I am calling upon all our radio partners to share this channel with their audiences! They should not think of it as competing with their own phone number, as what I need them to do is to simply tell their audience to text the number to friends and relatives in Iran as well as any Iranian who wants to share their voice.

We hope to gather hundreds of voices in the next few days and will continually alert the media of the talkback publications on CelleCast. The raw audio can be heard on our twitter timeline and we expect a whole lot of retweeting to take place.


I am inspired to throw in a quick note today after watching this video on Mark Ramsey’s blog about what agencies think about radio today.

A couple of the points I especially liked were the references to windshield brands and the effective opportunities ahead as radio goes interactive. We have been looking at developing local advertising at this stage and proving this concept as valuable. National initiatives for large scale deployment have been a tough road, but we think we can get more marketing interest thrrough local tests like this.

More information to come. Contact me to discuss what we can do now for your brand in a local market.


Really nice events and milestones are coming and going quickly these days, and the blog is suffering when things get busy. Twittering has also been a fine alternative for getting the word out on events and such. You can and should always get the latest here:
http://twitter.com/cellecast

But here are the recent highlights you should know about…

Our quasi-hidden little demo page now says…

CelleCast Partner Dev created this field report in preparation for 5 minute pitch for tonight. Imagine the ways cellecasting can change the way you think about audio media.
I’ll be giving a live plug for CelleCast in the next hour, and I’ll let the tool itself do the talking, asking…
When was the last time you heard a startup pitch where every last person in the room was able to take a device out of their pocket and immediately use the product?

I was interviewed yesterday on Sun’s BTR show called Socially Speaking. It went for a while and we got pretty deep into the uses of cellecasting for business as well as for radio. I got into the value comparison of current vs live, which is something i want to expand upon soon.

Finally, I got a write up in Radio and Records recently which was excellent.
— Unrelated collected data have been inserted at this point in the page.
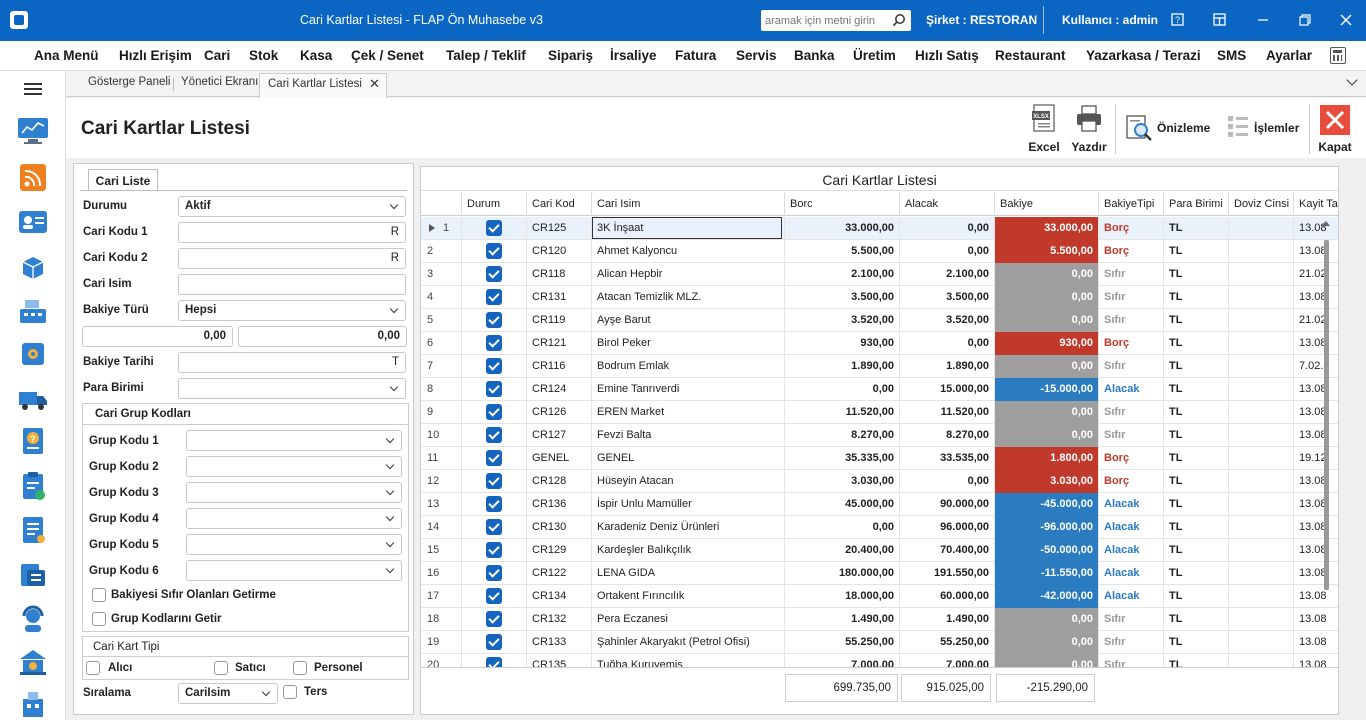 The height and width of the screenshot is (720, 1366). What do you see at coordinates (1326, 415) in the screenshot?
I see `grid-vertical-scrollbar` at bounding box center [1326, 415].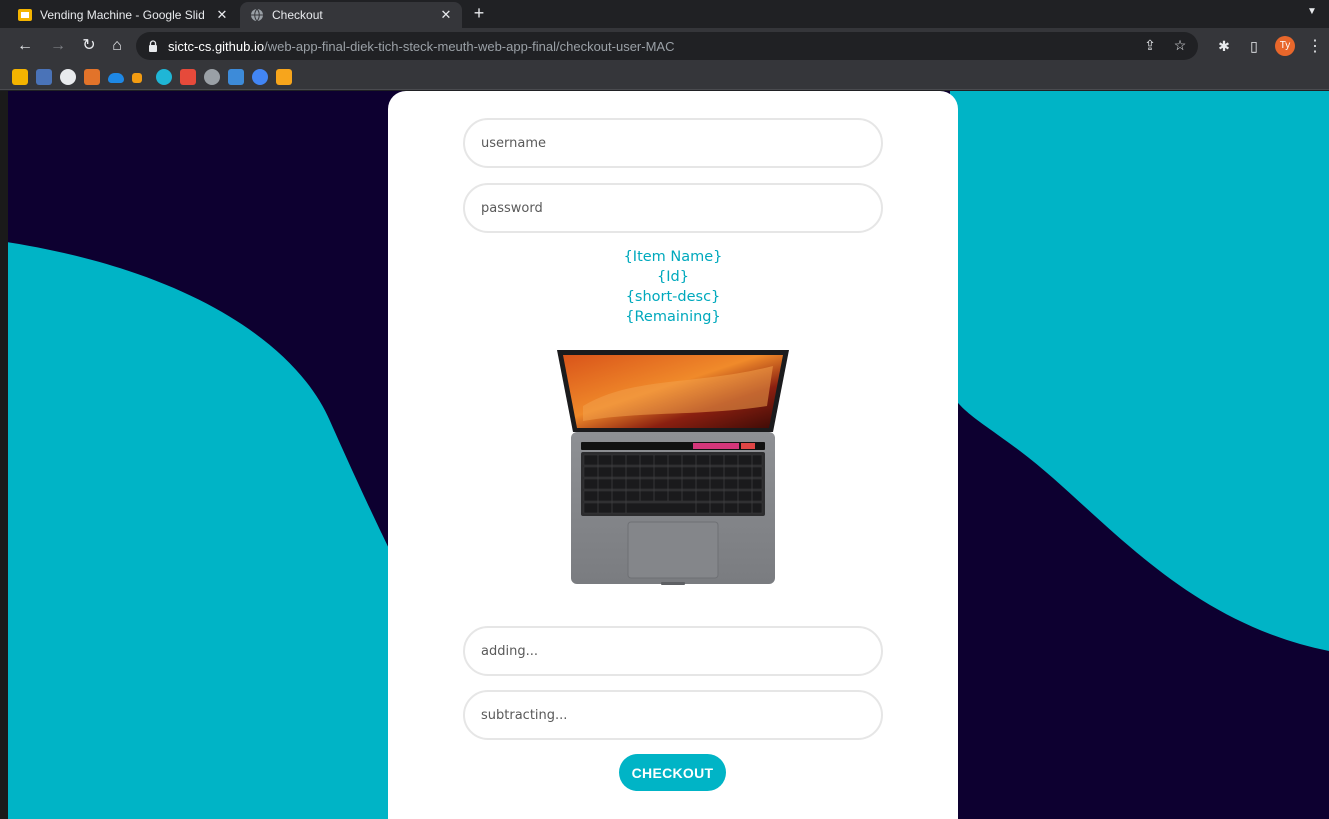  Describe the element at coordinates (216, 46) in the screenshot. I see `url-host: sictc-cs.github.io` at that location.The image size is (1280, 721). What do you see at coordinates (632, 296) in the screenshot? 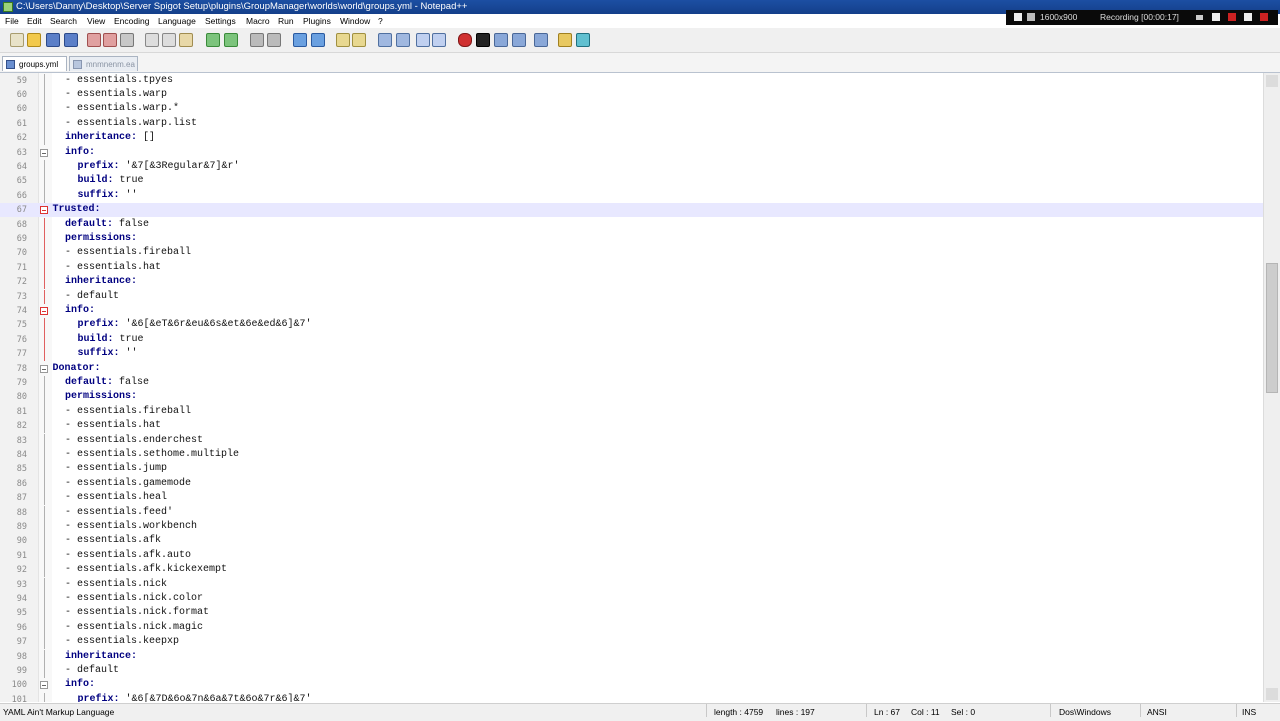
I see `code-line: 73 - default` at bounding box center [632, 296].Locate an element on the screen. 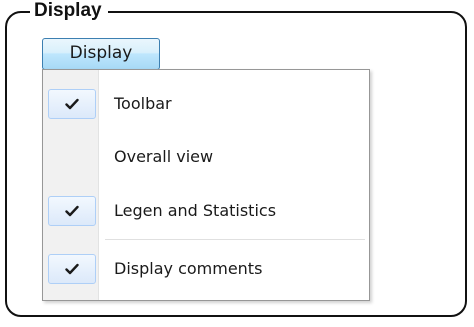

If you got a copy, please read it and let me know what you thought of it.

Thanks.


Relating to radio, the departure of David Rehr as CEO of the NAB will likely be a welcome change.
davidrehr125.jpg The industry has been under a lot of strain during his tenure, and although most of what he has faced was outside of his control, the parades he has stepped in front of to lead have been disappointments. Radio Heard Here has been castigated as a flat and lifeless appeal. Radio 2020, even with its laudable tenets which we have offered to help them achieve, were correctly interpreted in action as mostly a shill for HD Radio. The HD Radio parade itself has drifted off onto a country road to nowhere.

I like David and wish him the best, but for the sake of the radio industry, I hope we quickly get someone who will actually sit down with innovators, syndicators and stations together to create solutions that can bring the industry truly in line with the times, and defy the criticism of radio’s detractors.

Kudos to those who saw it coming 6 months ago, and let there be mercy on an industry in genuine transition.